At 08:49 AM 6/15/2001 -0700, Paul Chefurka wrote:
>One of the things that has always struck me about my 4000 ppi scanned
>images is how much sharper the dust is than any image detail on the film -
>even films like Provia 100F. This implies to me that the film itself is
>the limiting factor for "image sharpness". While we might all like to see
>8000 ppi scanners for a number of reasons, we won't actually resolve much
>more image content that the current 4000 ppi models are providing.
>After all, 4000 ppi gives a resolution of 75 lp/mm or so, and it takes
>pretty remarkable technique to actually get that kind of resolution onto
>film. Or is my crude first-approximation assessment incorrect, and we
>actually can't resolve detail in the scan at more than half that - say 40
>lp/mm with reasonable contrast? Even that level is still sufficient for
>prints that appear "sharp" at normal viewing distances.

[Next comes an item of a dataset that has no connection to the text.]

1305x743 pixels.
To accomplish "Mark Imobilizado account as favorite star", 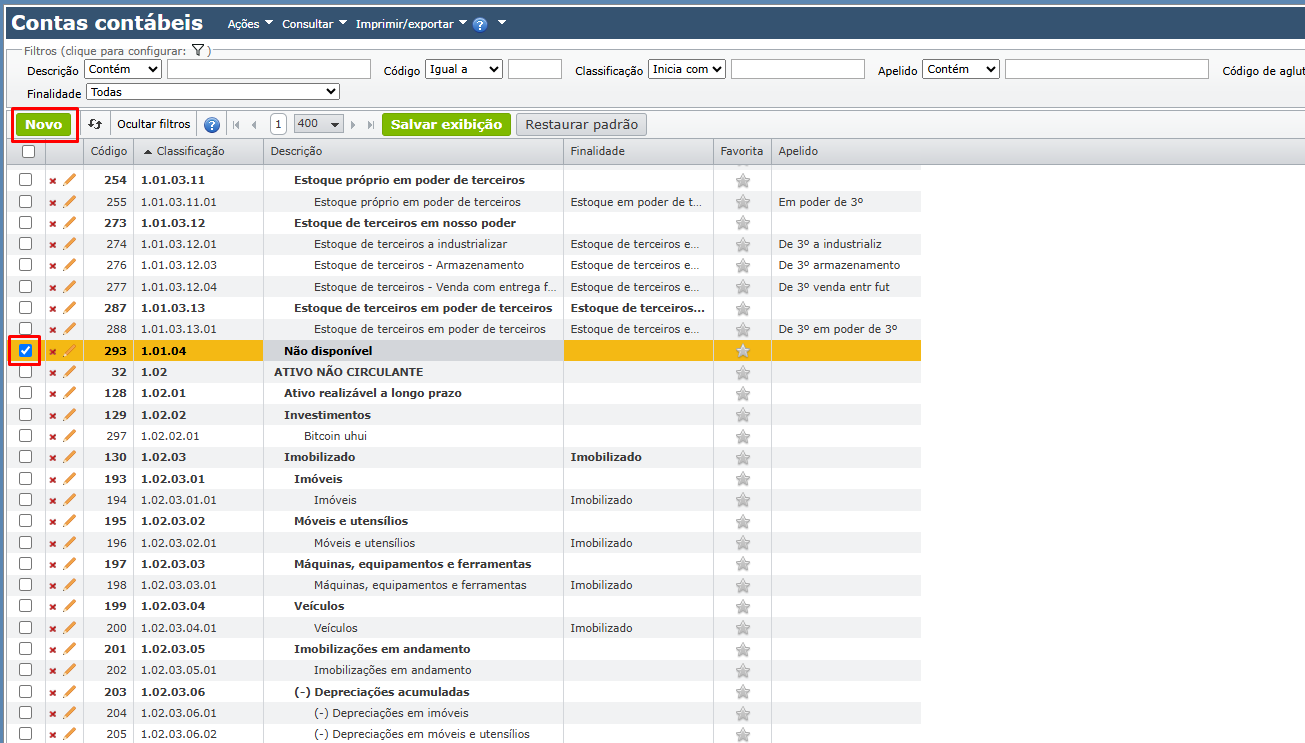I will (742, 458).
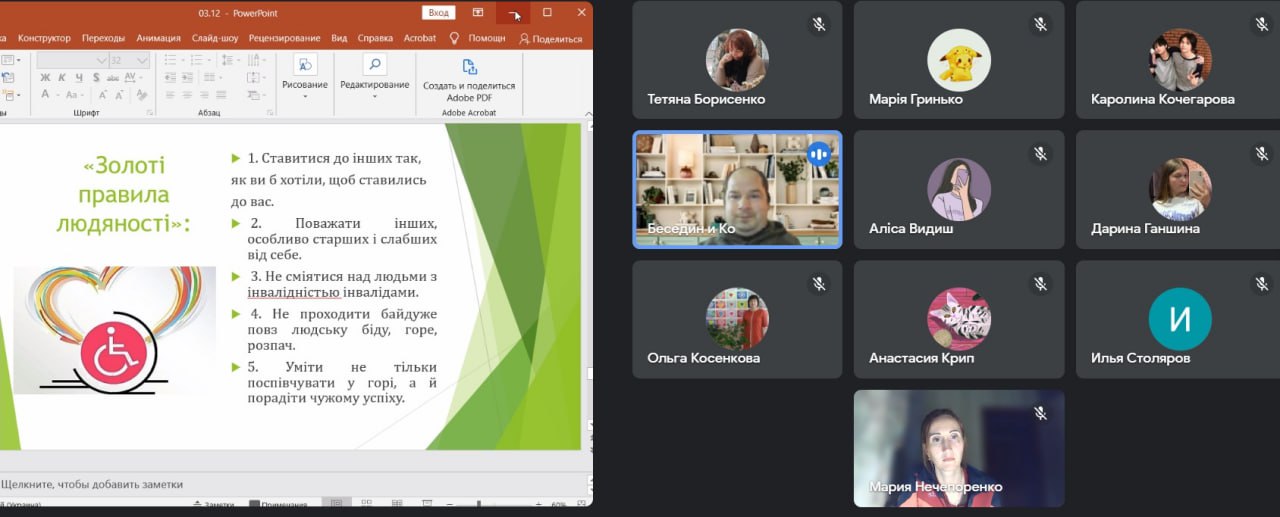The width and height of the screenshot is (1280, 517).
Task: Click the Помощн lightbulb icon
Action: click(454, 38)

>Whatever the final outcome may be (once we've worked through the morass of
>differences between film and digital image reproduction technology and
>information theory) I'm still left with the feeling that current scanner
>resolution is getting off the film most of what's actually there. An
>order-of-magnitude improvement is probably not available in this system.
Quoting from the July 2001 Popular Photography film scanner review (sidebar
on p. 58):
"Even the best 4000 ppi scanners we've tested aren't capable of capturing
all the detail found in a 35mm color original under optimum conditions
(tripod, mirror lockup, etc.). In our tests, the highest res we've found in
a 35mm color slide or negative is 77 lp/mm. The best 4000 ppi scanner can
capture about 60 lp/mm, about 25% lower. But that's perfect, because under
normal shooting conditions (i.e., handheld instead of tripod mounted), 60
lp/mm is about the best you'll ever get from an SLR."